● What you are asked to do:
In the records below, count each line where the word "Expand" appears, and reply with that number only.

[Pixel coordinate grounding data]
--- START ---

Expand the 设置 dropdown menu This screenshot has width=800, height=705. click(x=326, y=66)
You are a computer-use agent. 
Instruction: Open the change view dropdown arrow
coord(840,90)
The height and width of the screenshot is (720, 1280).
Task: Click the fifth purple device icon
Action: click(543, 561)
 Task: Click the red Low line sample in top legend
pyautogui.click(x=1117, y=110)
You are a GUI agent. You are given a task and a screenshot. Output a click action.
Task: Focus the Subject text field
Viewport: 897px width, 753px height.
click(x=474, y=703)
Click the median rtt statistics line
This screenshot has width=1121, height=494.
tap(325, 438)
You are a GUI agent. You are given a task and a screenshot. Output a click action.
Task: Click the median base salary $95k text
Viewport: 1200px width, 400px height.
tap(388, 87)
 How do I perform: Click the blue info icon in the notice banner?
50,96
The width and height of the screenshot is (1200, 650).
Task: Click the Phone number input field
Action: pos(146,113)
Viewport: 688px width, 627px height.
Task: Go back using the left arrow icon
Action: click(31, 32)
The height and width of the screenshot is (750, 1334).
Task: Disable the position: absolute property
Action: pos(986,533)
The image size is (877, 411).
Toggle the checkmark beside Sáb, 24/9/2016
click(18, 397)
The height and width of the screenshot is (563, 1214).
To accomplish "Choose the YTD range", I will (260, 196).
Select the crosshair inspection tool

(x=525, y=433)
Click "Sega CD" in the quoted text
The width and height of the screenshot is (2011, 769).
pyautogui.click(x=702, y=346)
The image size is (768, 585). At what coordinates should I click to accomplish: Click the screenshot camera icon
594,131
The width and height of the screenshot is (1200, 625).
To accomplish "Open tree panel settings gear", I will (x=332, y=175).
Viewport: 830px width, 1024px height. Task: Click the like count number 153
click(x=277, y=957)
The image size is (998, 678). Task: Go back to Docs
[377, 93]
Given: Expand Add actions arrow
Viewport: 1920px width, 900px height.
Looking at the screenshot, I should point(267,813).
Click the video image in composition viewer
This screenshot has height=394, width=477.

--- END ---

● Reply to the task:
2